• [Problem statement]: Instruction for the data below: set down exactly the lines from the line with "Screen dimensions: 1024x836" to the line with "Given: Click the 104.50 last price axis tag", inclusive, and no others.

• [Information shown]:
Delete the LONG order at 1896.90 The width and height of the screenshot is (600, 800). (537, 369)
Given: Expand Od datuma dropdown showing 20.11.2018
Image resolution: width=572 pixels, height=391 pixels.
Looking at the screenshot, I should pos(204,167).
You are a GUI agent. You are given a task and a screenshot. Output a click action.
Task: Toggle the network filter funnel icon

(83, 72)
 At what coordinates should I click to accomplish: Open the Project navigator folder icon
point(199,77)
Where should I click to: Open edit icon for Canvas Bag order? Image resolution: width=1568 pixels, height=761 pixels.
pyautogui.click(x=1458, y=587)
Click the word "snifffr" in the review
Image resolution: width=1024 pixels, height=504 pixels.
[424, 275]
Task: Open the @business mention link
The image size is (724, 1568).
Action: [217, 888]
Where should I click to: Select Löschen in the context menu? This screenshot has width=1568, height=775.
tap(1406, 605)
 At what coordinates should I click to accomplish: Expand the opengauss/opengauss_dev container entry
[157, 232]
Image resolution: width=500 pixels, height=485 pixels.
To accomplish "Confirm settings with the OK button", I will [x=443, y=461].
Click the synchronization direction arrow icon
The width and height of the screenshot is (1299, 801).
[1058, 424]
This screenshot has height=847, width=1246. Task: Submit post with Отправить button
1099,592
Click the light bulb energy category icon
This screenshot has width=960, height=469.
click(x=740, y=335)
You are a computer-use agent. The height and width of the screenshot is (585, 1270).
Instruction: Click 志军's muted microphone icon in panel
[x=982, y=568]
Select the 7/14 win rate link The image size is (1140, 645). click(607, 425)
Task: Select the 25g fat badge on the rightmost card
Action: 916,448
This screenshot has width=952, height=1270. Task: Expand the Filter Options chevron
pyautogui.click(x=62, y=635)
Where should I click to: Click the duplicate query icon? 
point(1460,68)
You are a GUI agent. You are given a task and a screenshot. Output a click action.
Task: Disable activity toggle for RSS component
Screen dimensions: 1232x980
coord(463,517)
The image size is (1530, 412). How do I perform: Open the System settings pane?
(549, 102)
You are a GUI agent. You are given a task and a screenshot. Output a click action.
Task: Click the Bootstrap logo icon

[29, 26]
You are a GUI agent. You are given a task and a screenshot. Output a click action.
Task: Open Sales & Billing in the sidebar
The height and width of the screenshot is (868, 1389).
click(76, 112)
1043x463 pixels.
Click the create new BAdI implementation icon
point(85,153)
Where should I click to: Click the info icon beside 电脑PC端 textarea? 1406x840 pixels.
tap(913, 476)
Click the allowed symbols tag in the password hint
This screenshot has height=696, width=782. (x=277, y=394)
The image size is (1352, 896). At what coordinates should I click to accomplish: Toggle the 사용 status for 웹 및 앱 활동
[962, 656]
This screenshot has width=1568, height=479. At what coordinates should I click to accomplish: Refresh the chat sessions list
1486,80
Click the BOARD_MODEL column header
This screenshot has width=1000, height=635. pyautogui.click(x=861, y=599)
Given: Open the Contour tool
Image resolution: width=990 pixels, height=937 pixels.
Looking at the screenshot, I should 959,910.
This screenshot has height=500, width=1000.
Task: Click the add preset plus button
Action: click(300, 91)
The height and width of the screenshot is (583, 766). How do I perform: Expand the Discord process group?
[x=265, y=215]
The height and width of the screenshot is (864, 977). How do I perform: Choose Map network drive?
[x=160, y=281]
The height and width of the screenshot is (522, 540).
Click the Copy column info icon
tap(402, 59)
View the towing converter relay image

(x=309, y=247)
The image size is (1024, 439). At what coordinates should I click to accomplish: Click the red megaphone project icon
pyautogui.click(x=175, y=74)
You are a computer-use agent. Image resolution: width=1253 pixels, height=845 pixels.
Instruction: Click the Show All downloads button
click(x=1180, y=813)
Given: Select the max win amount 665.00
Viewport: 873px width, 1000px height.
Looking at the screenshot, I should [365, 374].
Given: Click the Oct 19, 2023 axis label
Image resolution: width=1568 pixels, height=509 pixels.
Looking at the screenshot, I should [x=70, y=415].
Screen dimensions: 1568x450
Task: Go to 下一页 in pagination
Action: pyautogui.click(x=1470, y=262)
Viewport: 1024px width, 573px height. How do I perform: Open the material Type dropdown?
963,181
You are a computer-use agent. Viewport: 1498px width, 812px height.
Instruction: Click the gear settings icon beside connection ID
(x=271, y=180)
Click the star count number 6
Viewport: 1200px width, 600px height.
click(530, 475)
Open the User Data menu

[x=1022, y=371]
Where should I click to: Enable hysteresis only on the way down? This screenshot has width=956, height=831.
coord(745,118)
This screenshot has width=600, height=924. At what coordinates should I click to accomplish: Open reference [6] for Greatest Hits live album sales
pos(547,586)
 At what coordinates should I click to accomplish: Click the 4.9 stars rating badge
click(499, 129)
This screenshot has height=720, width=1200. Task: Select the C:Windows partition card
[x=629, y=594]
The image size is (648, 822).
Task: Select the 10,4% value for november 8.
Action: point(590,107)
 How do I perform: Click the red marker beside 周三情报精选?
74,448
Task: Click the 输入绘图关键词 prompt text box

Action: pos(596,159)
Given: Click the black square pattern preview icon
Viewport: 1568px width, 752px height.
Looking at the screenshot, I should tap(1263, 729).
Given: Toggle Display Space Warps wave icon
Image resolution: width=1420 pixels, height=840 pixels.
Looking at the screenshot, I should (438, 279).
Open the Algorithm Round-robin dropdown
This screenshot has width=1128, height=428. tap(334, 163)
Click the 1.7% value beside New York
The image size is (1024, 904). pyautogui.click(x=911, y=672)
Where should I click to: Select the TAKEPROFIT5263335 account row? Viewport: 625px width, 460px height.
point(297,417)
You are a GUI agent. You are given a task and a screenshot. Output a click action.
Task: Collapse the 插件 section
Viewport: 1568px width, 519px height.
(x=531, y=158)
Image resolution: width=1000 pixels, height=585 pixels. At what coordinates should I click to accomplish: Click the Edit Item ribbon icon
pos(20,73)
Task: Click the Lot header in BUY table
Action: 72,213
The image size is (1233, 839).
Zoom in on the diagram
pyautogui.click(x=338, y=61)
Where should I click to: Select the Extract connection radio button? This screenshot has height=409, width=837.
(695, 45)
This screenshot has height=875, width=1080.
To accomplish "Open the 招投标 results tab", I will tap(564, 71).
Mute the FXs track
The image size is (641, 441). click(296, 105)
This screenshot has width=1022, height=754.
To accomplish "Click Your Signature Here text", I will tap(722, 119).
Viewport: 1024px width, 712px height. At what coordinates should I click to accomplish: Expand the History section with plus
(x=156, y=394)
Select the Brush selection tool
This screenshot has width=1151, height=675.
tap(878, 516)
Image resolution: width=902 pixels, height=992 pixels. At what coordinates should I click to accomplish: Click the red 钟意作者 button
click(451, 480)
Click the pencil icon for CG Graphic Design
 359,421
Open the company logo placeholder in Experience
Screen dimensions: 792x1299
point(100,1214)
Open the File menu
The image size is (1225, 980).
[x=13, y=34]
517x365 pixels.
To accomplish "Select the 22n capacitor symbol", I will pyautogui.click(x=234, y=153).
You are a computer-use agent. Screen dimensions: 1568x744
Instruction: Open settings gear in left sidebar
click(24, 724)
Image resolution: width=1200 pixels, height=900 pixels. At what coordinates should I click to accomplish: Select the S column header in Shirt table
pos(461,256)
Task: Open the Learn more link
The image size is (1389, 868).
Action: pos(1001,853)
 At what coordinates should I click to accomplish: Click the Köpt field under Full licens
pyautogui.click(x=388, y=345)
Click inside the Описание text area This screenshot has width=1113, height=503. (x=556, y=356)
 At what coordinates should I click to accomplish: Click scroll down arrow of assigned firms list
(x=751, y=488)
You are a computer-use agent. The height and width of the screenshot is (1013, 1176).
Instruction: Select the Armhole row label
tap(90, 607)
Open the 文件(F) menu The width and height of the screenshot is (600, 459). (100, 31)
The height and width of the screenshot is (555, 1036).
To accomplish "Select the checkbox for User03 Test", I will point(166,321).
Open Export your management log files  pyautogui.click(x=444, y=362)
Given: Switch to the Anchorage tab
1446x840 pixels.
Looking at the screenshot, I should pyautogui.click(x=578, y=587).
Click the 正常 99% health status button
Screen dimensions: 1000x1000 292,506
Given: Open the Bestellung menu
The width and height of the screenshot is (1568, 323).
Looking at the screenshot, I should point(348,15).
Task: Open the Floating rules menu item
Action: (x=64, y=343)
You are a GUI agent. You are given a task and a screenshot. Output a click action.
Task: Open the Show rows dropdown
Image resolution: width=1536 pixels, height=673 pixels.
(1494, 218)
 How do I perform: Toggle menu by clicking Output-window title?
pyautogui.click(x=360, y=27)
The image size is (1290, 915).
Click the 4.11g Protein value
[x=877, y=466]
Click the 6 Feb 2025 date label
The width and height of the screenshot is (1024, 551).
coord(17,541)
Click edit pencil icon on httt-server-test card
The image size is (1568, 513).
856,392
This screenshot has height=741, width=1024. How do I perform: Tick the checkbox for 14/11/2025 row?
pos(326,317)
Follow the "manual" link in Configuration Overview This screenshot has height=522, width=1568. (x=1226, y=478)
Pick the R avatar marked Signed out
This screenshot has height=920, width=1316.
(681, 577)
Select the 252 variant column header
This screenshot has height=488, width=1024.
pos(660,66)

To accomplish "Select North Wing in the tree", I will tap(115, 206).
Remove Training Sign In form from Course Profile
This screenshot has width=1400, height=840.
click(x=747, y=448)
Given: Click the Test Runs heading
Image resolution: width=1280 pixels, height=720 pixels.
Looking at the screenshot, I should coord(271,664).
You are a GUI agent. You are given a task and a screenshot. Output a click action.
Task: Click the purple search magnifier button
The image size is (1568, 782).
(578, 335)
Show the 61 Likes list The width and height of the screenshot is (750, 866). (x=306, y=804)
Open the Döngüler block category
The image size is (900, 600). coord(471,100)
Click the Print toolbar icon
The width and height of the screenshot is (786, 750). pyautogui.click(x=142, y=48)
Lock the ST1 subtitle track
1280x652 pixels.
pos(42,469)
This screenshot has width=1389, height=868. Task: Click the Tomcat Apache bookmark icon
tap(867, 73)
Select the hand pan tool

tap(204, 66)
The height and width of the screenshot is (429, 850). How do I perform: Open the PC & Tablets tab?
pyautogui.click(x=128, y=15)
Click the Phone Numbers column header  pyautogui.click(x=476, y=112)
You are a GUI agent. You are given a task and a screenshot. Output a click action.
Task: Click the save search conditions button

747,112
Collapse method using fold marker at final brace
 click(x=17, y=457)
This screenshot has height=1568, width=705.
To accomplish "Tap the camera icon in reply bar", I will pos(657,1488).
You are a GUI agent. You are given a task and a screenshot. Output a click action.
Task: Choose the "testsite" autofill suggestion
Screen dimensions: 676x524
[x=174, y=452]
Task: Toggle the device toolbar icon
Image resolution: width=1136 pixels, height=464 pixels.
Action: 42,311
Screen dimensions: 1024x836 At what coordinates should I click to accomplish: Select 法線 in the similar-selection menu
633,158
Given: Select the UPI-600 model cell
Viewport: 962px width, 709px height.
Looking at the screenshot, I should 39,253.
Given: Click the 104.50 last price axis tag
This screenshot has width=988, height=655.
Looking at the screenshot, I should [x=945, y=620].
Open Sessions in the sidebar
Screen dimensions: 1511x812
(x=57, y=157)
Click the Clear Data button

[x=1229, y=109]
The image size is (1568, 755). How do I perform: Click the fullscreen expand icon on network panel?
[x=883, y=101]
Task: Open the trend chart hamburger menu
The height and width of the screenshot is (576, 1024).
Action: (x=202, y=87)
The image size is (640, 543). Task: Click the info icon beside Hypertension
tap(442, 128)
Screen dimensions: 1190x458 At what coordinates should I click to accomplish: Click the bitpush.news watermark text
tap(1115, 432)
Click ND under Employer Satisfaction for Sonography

• [Exercise output]:
Screen dimensions: 1024x836 At what coordinates should I click to accomplish: Select 法線 in the similar-selection menu
633,158
Given: Select the UPI-600 model cell
Viewport: 962px width, 709px height.
Looking at the screenshot, I should 39,253.
Given: Click the 104.50 last price axis tag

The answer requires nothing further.